The biggest factor is completely eliminating dictionary searching at
compile time.  Look into what I said about the CFA mechanism above.
The upper limit I got for some code on an F21e in SDRAM is
compilation of about 120 million Forth words per second. (that
was NOT for compiling on 1000 nodes in parallel! hum, 120B Forth
words per second compilation speed...) The numbers I gave you 
were based on a low 2M estimate for F21d in DRAM on more average code.  

If you do the math on compiling a few hundred words of source 
when the upper limit is 120M Forth words per second you get very small numbers. 
Beating windows by 100x or 1000x on a lot of things is not
very difficult.  Sometimes we can beat windows apps by 10^6
or 10^9 on some things, that is more fun.

For this reason I often ask people to post units.  I see
the same thing expressed in Seconds by some people in
milliseconds by others, in microseconds by some, and 
occasionally in nanoseconds.  When you talk to Chuck
about hardware things move into picoseconds and femto
seconds terms.  (then there are the optical computing
and other exotic technology people who also use
sci-fi numbers and some of them  realize that Chuck's style of
designs would be a good fit to what they are doing.
Single Electron transistors, quantum tunneling transitors,
diamond semiconductor, optical transistors etc. Those folks
would not consider implementing a Pentium, but a MISC
chip is doable. These were the futures that got me interested in 
Forth machines fifteen years ago.)


> Once again, thanks for your interest. It's encouraging!
> 
> Cheers,
> Sean Pringle

Your welcome.  Thank you for your interest and your work on 
similar ideas.  It is nice to exchange ideas with someone who
gets the concepts.  It is much better than dealing with the
people who have knee jerk defensive reactions or who put
their hands over their eyes.  

Jeff Fox

Subject: Re: Flux rewrite
Date:  Sun, 03 Dec 2000 22:10:02 -0800
From: Jeff Fox 
To:  Sean Pringle 

Hi Sean,

Sean Pringle wrote:
> 
> Hi Jeff.
> 
>  I wrote another version of Flux on Sunday. My coding productivity seems to
> have increased markedly using the single line definitons. I am having much
> more fun now!

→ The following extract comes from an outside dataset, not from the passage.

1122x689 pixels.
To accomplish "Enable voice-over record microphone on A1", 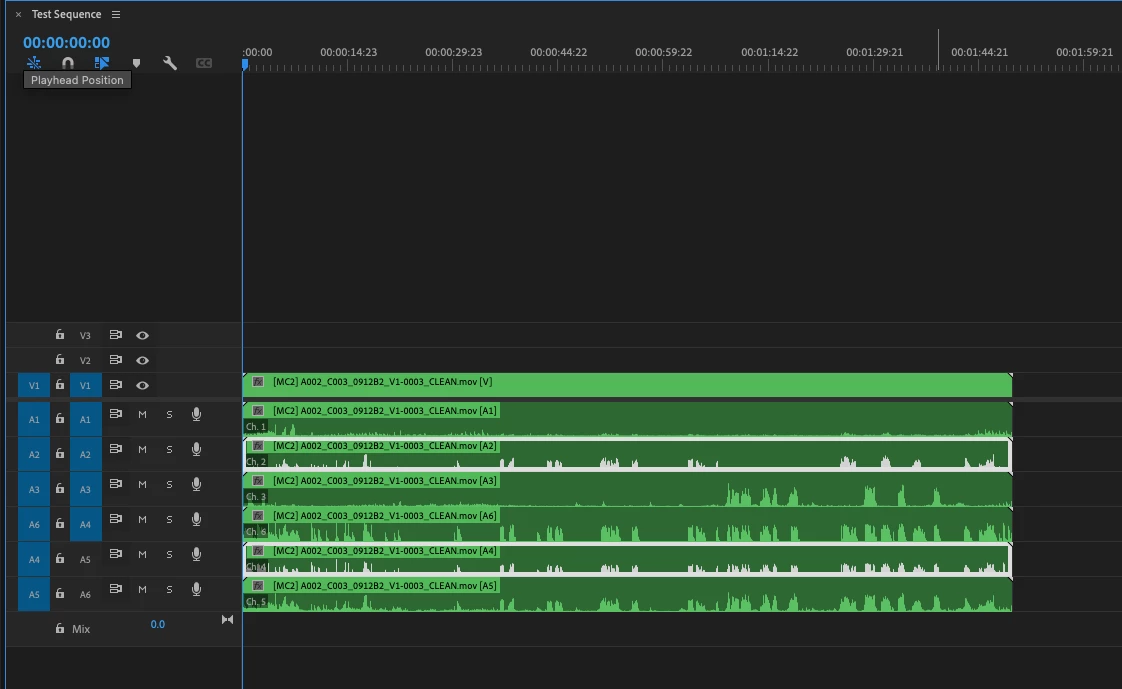I will 196,414.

It's never been this fast! 

Good signs.  Impressive.  Another form of aha experience, and fun is imporant.

> Anyway, I implemented the CFAs in source code ideas you were explaining. I
> am not sure what format your source took exactly so I made mine up as I went
> along! I think what I have are what you called relative pointers. The actual
> source is a string of pointers (and color tokens, etc) that are offsets into
> a list of all words used in the source. The list entries look similar to the
> dictionary headers and contain both the word as a counted string and a CFA
> slot. CFA slots for kernel words are filled at edit time and CFA slots for
> newly defined words are left empty and patched at compile time as soon as
> the word is defined. It seems to be fairly quick.

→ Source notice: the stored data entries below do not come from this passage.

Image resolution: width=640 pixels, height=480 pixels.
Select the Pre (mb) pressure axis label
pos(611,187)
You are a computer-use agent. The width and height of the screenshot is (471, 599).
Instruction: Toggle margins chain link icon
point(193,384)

That is exactly one of the ideas I considered and mentioned to you.  I plan
to implement a direct pointer compression structure, but who knows, I might
decide to change to a relative pointer to make it freely relocatable.
At the moment I am trying to get as the first target the fastest possible
approach and second the most compressed represntation of source and
source/object combinations.

So I plan to combine basically three main things, compressed defined
words using CFA pointers to a dictionary as above.  Second are tokenized
words that are represented with only a few, five or six bits.  I would
prefer five and could do it but I think six is better, I will have
to profile real code.  Also real code will have a way of adapting 
to the best representation in the system as well so it is a little
hard to picture those details at this stage.  The tokenized Forth
words can be packed so they create smaller source and can be read
at about the same speed as CFA pointer words.  The third is the
packed opcode format.  This is for whatever percentage of the
code can be represented as packed opcodes without further
symbolic representation.  The rate for simply moving these
4 opcodes per word structures and/or removing them from
the source object is of the course the simplest and fastest
thing the compiler can do.  It was the first code I wrote,
to recoginze the opcode token records, get the count,
and transfer them from source to object.  That is what
sets the upper limit in aha on F21 at about 100,000,000
Forth words (opcodes) per second.  

The other thing that is nice about this 100M Forth word per second compilation,
it only takes a half dozen words of code to do it.  That
sort of thing sort of has to be that way, the fastest
routines must be short ones.  Sometimes computed jump
code arrays are fairly big.  It is the technique
that Chuck and I have both used for inlined pixel transfer
code in the GUI.

I could leave out the function tokens and do aha with
just CFA pointers for everything.  It would be slower
but slightly simpler, it would cause some of the source code to be 3 or 4 times larger.

BTW like code tokens the representation of everything
can be done without redundant representation after
compilation.  You can throw away the CFA pointers 
for defined words and only keep a copy of the
dictionary of CFA and counted strings so that
defined words can be displayed and edited by name
in the editor or debugger.  You need only keep
some marks to where things got moved for opcode
token records so you can further compress the
source representation in memory or on storage
once it is linked to object code.  The entire
thing, all Forth words, comments etc. are
still there and look the same in source view.
But once again this is a feature of the system,
that source and object code are incredibly small
for linked source level debugging and the tools
are also incredibly small and fast.

The functional tokens will use a simple jump table so
they only take a few memory accesses and are almost as
compressed in representation as the opcode tokens.  The
defined word pointer token records will also be able
to be processed very fast and compiled very fast.  I
don't have actual performance numbers because I haven't 
written the code yet.   You are ahead of me already in your
implementation.  That's nice.
 
Speaking of GUI, Chuck has a background task to update the
graphic display.  It was running at something like 35 to 70 Hz.
That means the actual screen would be repainted 35 times a
second by the CAD software or anything else running in 
Chuck's Color Forth.  He recently got the new graphics board
programming working and said that OKAD (and therefor Color Forth
too I guess) will be in hardware assisted 3D.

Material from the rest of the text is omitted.